**MATERIAL PROVIDED:**
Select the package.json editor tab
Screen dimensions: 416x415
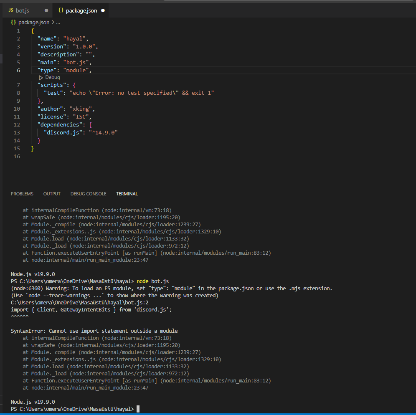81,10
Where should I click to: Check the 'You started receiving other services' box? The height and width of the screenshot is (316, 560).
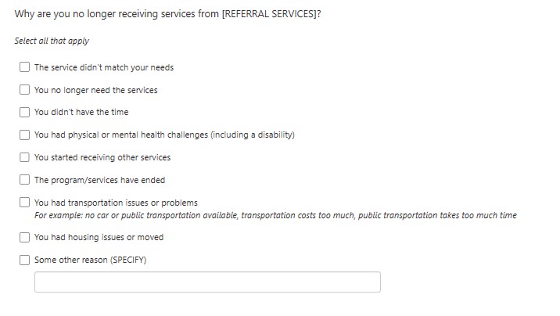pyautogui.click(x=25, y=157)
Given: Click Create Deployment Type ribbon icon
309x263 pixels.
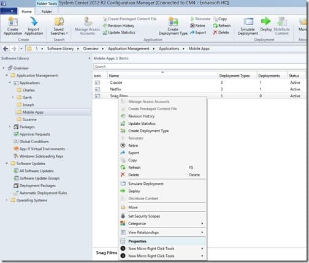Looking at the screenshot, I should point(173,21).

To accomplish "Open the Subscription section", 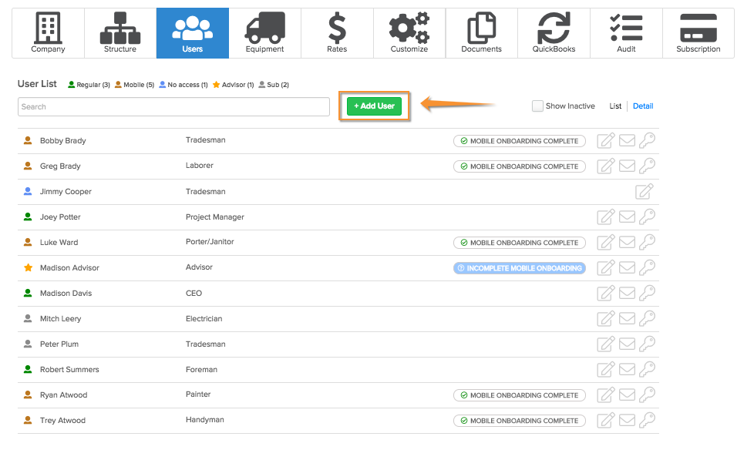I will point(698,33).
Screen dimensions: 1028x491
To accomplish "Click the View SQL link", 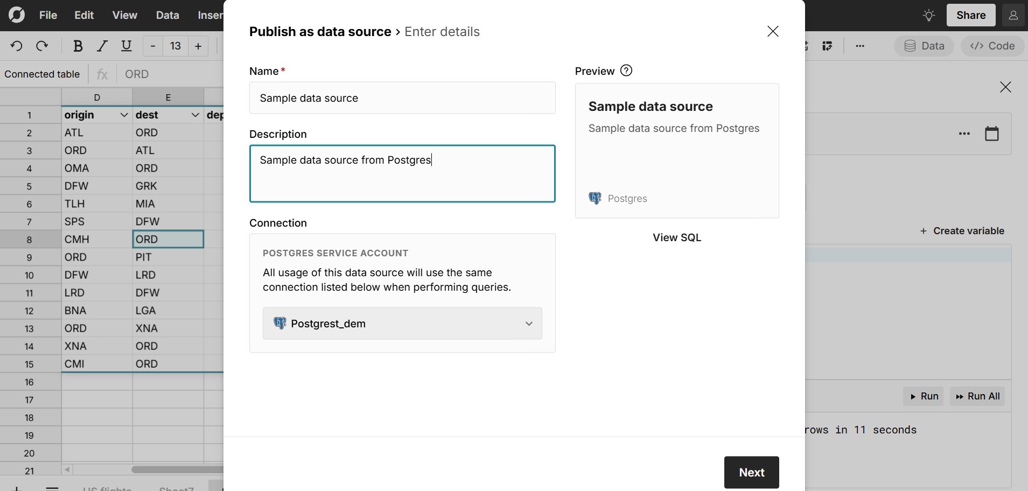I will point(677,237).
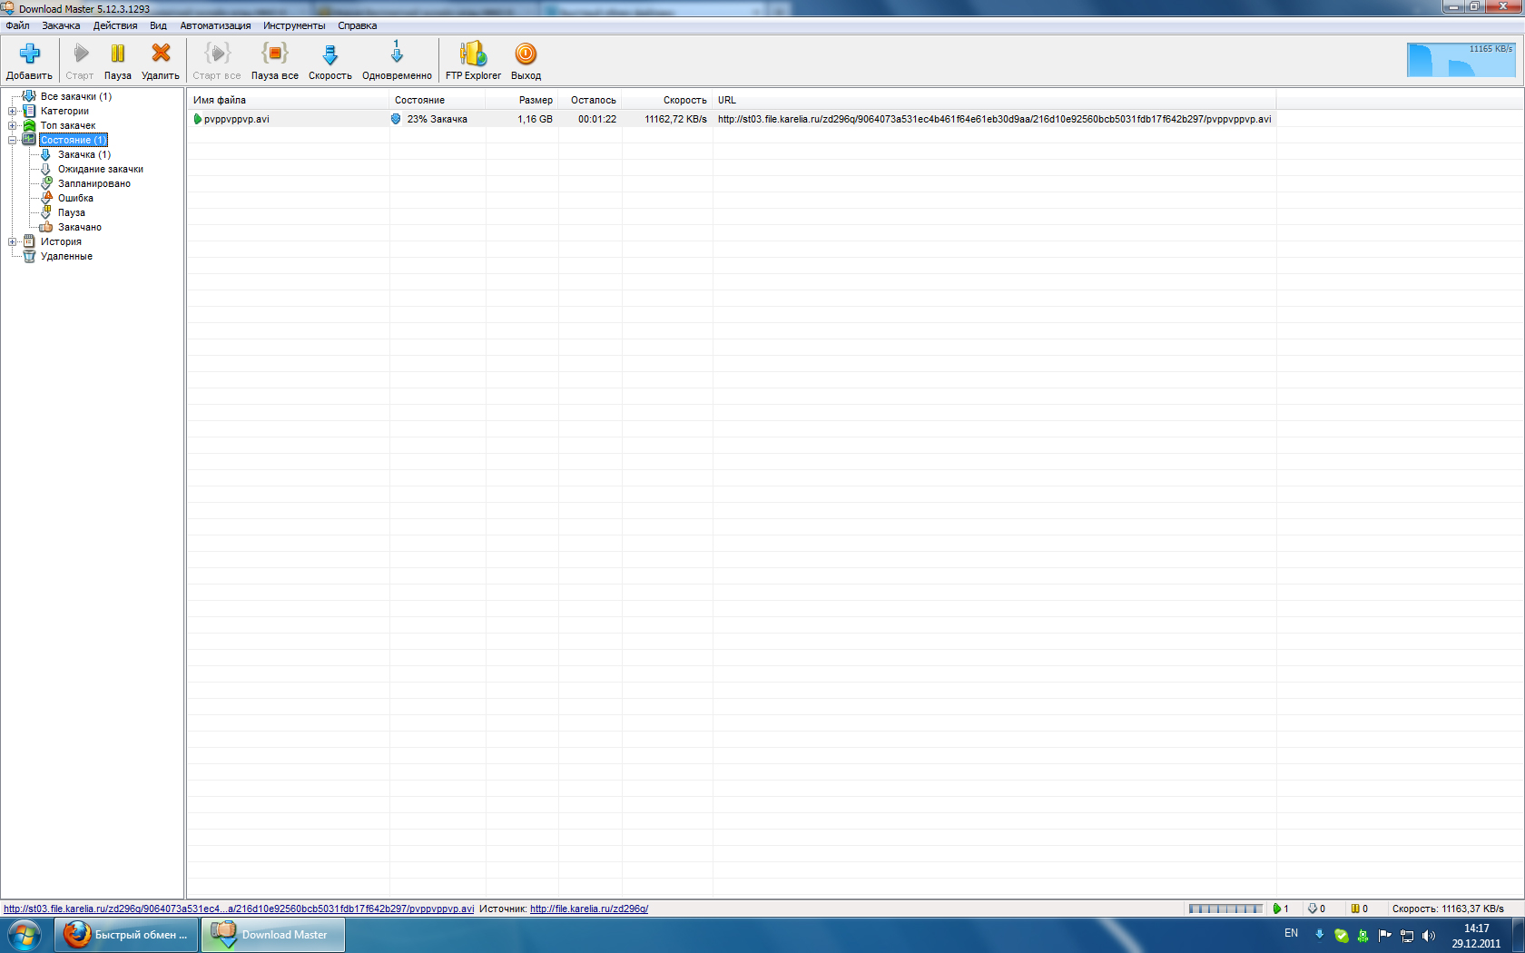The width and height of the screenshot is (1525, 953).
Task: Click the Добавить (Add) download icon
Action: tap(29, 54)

==

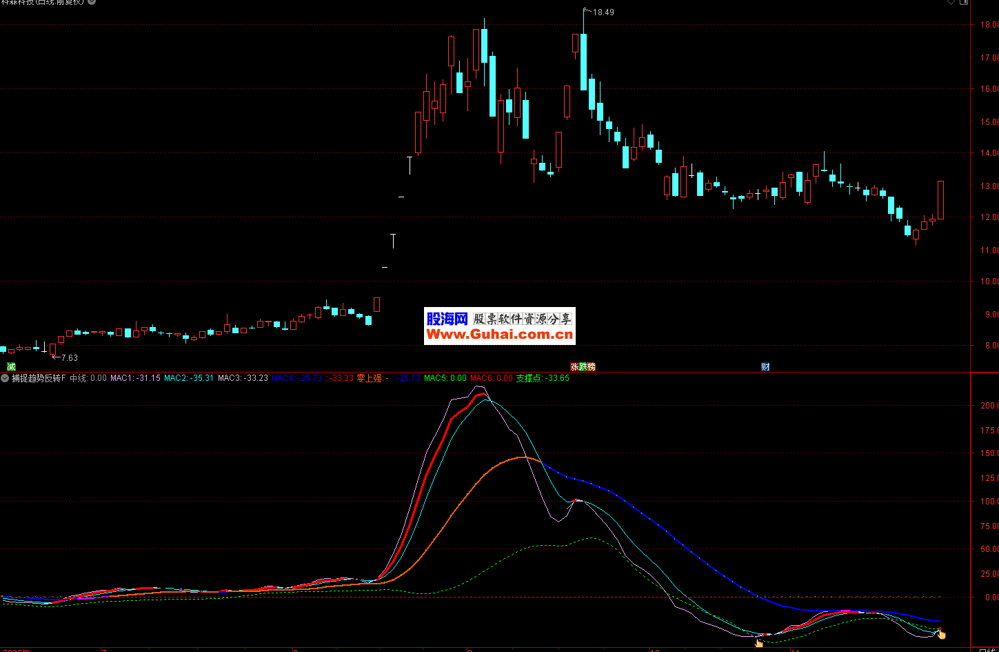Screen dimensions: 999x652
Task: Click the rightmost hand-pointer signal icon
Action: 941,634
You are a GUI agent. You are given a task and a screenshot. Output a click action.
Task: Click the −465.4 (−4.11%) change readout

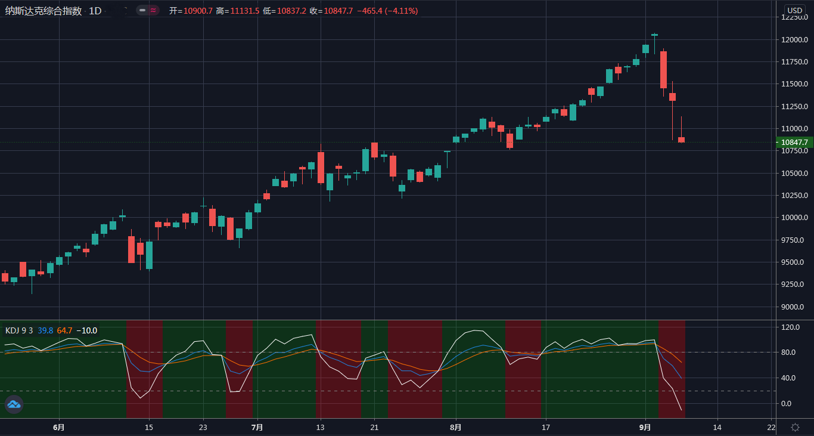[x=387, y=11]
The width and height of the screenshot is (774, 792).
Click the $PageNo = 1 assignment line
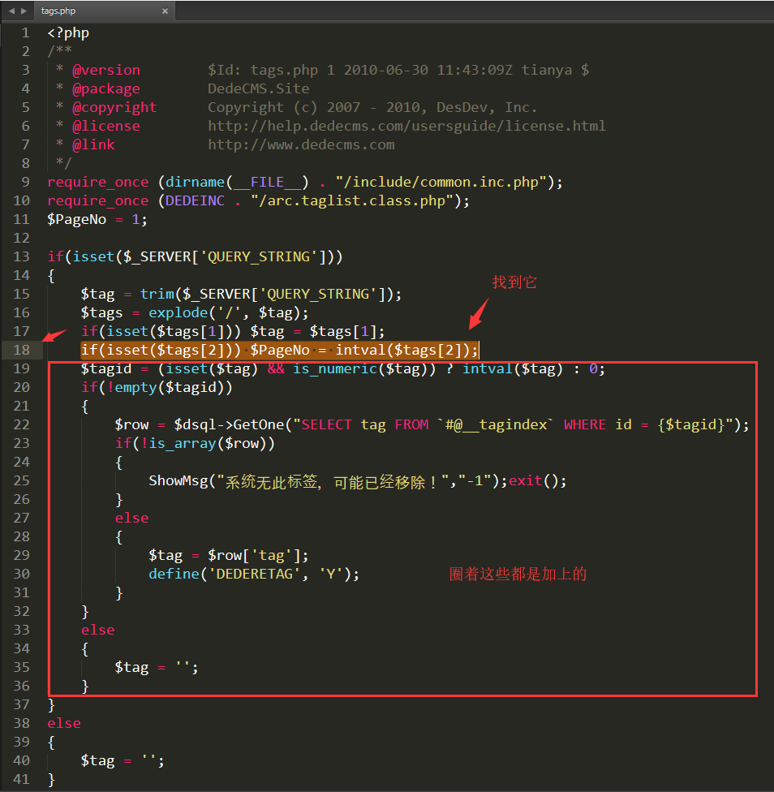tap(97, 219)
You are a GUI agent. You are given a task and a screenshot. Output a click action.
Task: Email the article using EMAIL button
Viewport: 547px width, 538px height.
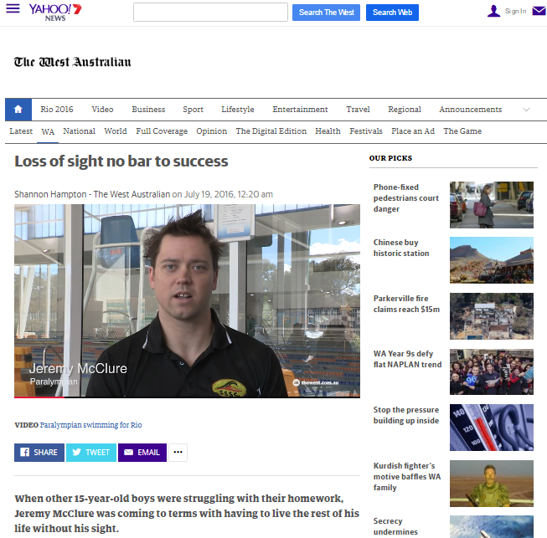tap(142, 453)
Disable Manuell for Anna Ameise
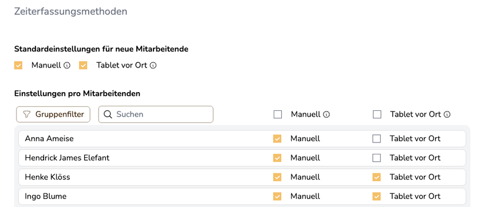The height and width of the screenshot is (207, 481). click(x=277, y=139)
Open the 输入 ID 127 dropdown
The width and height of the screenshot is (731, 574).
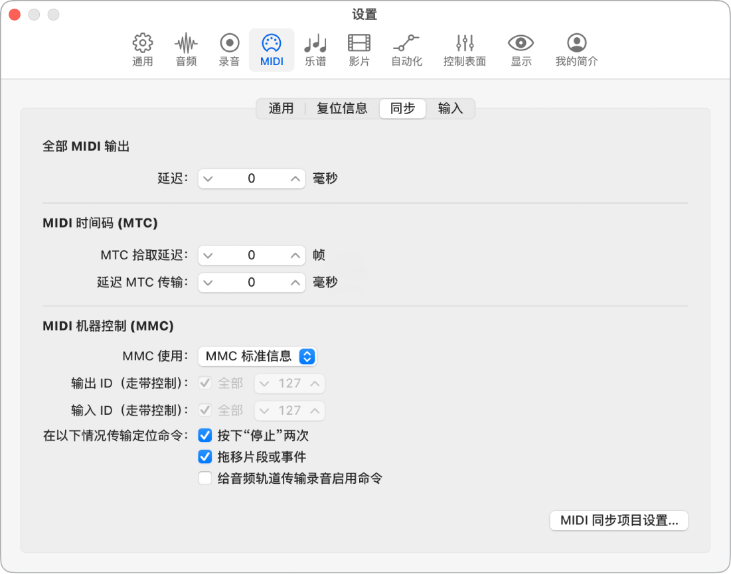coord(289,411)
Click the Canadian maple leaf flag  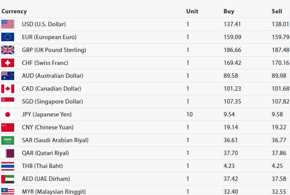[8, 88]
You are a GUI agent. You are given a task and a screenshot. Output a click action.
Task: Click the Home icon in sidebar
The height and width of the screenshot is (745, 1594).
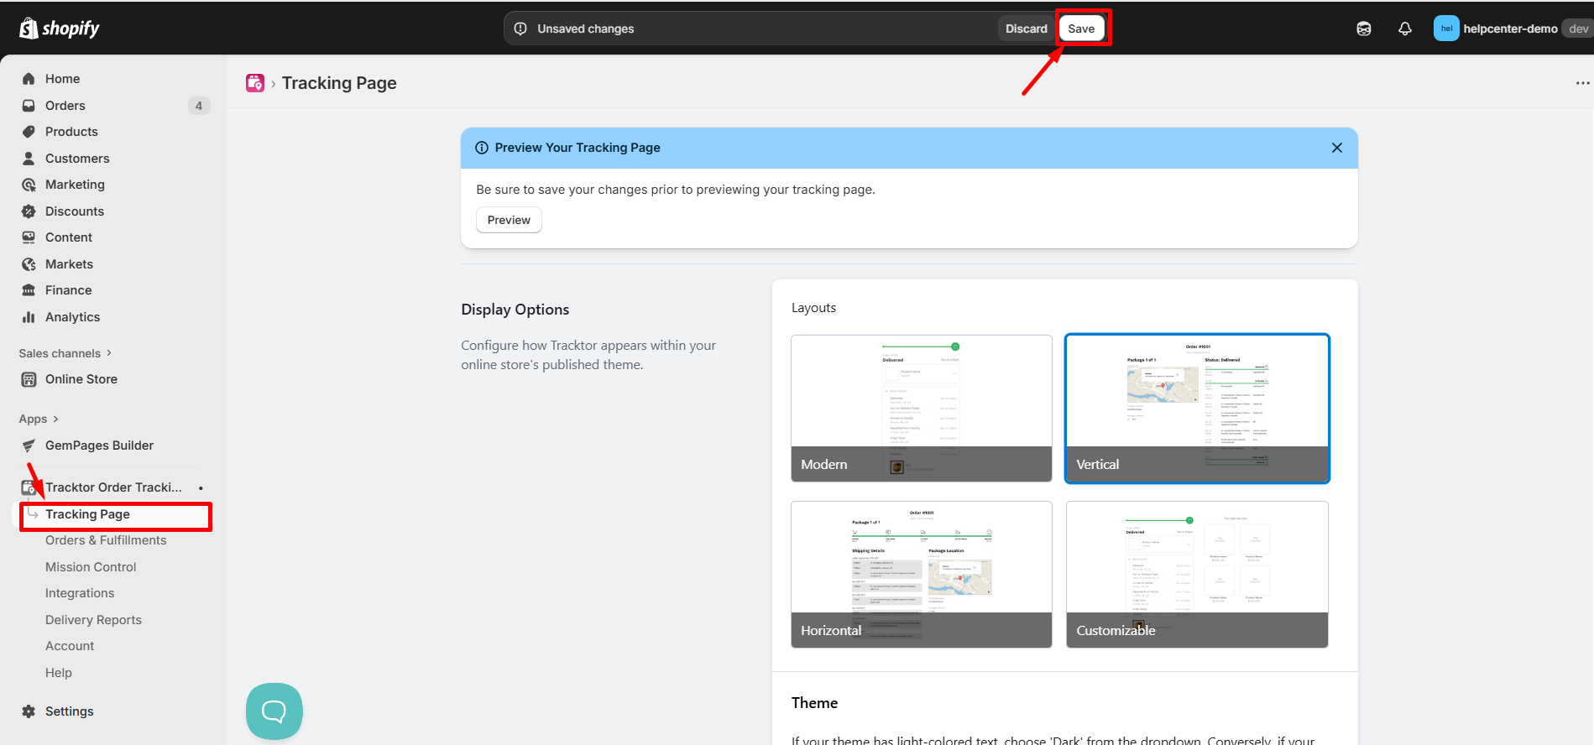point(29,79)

**EXERCISE GOAL:** Write out the lines above from the one with "Select the package.json editor tab" through the one with "Given: Click Create", ends included, exactly; no picture goes in.

**TASK SOLUTION:**
Select the package.json editor tab
Screen dimensions: 416x415
81,10
Where should I click to: Check the 'You started receiving other services' box? The height and width of the screenshot is (316, 560).
pyautogui.click(x=25, y=157)
Given: Click Create Deployment Type ribbon icon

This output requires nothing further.